___ PAGE TEXT ___

Changes the size of the focused frame in the specified
DIRECTION by
FRACTIONDELTA (which defaults to 0.02 if none is
supplied).
DIRECTION behaves as specified at the
focus command.
If a floating window is focused, it grows towards next edge, i.e. either the
edge of the next window or the monitor edge in the specified
DIRECTION
(
FRACTIONDELTA is ignored in that case). Example:
•resize right +0.05
•resize down -0.1
shift_edge [-i|-e] DIRECTION
Shifts the focused window to the the edge of a tag in the
specified DIRECTION. The DIRECTIONS behave as specified at the
focus command and -i and -e behave as specified at the
focus_edge command.
shift [-i|-e] DIRECTION
Shifts the focused window to the next frame in the
specified DIRECTION. The DIRECTIONS and -i|-e
behave as specified at the focus command. If the focused client is
floated instead of being tiled, then client is shifted to the next window or
screen edge. If the window cannot be moved and the setting
focus_crosses_monitor_boundaries is activated, then the window is moved
to the monitor in the specified DIRECTION.
shift_to_monitor MONITOR
Moves the focused window to the tag on the specified
MONITOR. See the MONITORS section, how to address a monitor.
remove
Removes focused frame and merges its windows to its
closest neighbour frame.
rotate
Rotates the layout on the focused tag counterclockwise by
90 degrees. This only manipulates the alignment of frames, not the content of
them.
mirror [vertical|horizontal|both]
Mirrors the layout on the focused tag vertically,
horizontally, or both; the default is horizontal. This command only
manipulates the alignment of frames, not the content of them.
set NAME VALUE
Sets the specified setting NAME to VALUE.
Allowed values for boolean settings are on or true for on,
off or false for off, toggle to toggle its value. All
settings are listed in the section below.

___

- **TASK REQUIREMENTS**:
1. Write out the stretch of the command reference above from "DIRECTION behaves as" through "focus_edge command.", word for word.
2. Answer these from the command reference above:
(a) What value does FRACTIONDELTA default to when none is supplied?
(b) In which direction and by how many degrees does the rotate command turn the layout?
(c) What is the default axis for the mirror command?

___ RECORDS PROVIDED ___

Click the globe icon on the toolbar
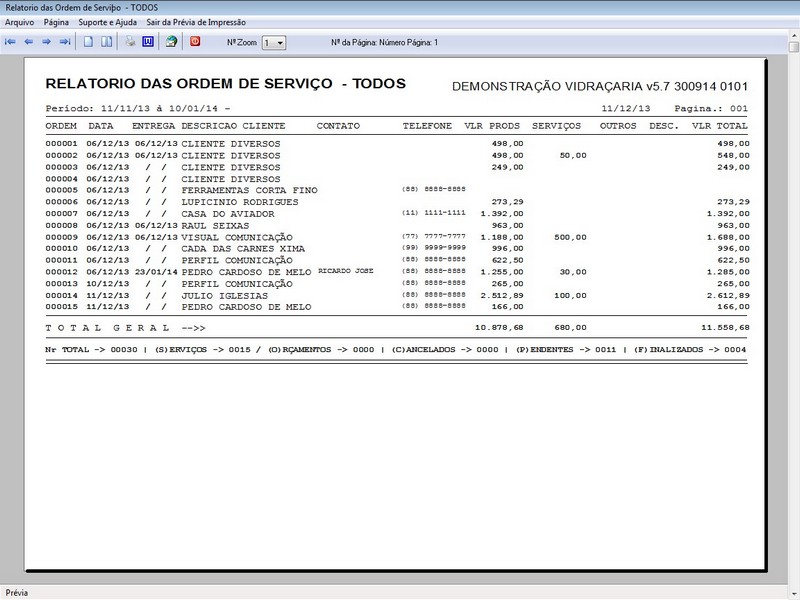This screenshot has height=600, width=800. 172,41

___
___ RECORDS PROVIDED ___

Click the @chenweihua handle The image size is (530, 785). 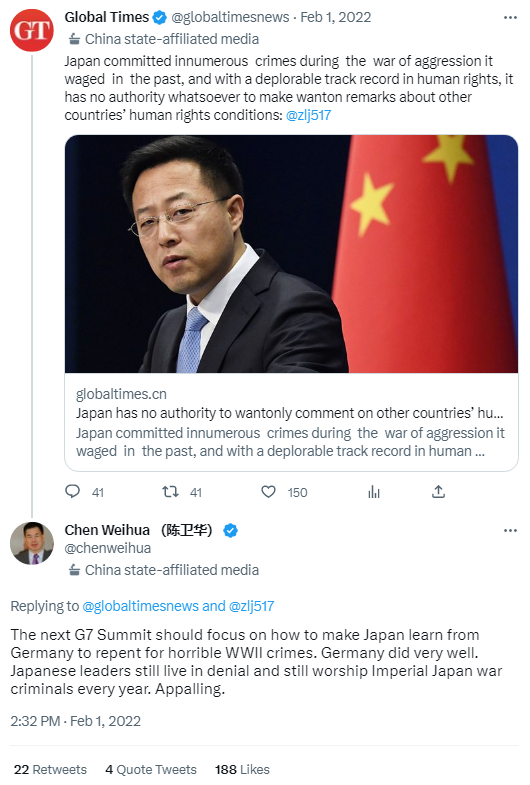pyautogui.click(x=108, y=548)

___

- **EXPECTED RESPONSES**:
1.
DIRECTION behaves as specified at the
focus command.
If a floating window is focused, it grows towards next edge, i.e. either the
edge of the next window or the monitor edge in the specified
DIRECTION
(
FRACTIONDELTA is ignored in that case). Example:
•resize right +0.05
•resize down -0.1
shift_edge [-i|-e] DIRECTION
Shifts the focused window to the the edge of a tag in the
specified DIRECTION. The DIRECTIONS behave as specified at the
focus command and -i and -e behave as specified at the
focus_edge command.

2.
(a) 0.02
(b) Counterclockwise by 90 degrees
(c) Horizontal